Pull out every line in the data that has the string "Residenties" in it.

== Segment start ==

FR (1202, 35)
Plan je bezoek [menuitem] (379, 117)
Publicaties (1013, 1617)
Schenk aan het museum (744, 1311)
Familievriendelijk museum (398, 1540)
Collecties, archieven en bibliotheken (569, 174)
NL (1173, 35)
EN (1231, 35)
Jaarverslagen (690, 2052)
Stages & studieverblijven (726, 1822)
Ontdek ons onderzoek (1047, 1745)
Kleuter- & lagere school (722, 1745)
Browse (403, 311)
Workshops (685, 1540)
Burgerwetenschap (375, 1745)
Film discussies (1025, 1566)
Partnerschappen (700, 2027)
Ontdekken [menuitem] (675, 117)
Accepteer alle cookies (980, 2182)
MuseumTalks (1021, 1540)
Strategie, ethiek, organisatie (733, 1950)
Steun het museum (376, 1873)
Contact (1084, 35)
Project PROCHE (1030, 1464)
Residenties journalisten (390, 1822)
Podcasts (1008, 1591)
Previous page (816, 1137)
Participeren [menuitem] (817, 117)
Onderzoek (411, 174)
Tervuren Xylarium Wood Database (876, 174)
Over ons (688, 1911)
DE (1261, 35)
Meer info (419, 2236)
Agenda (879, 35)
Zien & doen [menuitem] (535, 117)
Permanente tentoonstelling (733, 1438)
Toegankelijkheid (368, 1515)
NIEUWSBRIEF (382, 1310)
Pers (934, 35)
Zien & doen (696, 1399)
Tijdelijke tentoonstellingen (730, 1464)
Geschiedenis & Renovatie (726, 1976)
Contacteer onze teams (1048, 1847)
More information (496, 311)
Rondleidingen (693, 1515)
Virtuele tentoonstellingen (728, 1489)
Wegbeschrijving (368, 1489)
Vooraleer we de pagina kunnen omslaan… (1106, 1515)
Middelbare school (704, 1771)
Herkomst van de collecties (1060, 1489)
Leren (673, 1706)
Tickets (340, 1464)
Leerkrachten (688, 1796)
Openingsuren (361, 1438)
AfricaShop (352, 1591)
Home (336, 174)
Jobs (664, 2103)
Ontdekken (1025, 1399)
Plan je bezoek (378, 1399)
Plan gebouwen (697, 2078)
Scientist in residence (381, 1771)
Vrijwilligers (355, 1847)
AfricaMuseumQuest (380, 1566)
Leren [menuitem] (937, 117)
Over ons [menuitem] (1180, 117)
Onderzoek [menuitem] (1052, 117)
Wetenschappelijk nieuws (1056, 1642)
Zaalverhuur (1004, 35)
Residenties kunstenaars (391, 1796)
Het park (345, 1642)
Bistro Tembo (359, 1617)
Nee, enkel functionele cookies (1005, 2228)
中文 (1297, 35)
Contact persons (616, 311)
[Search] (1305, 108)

== Segment end ==

> [RESPONSE AREA]:
Residenties journalisten (390, 1822)
Residenties kunstenaars (391, 1796)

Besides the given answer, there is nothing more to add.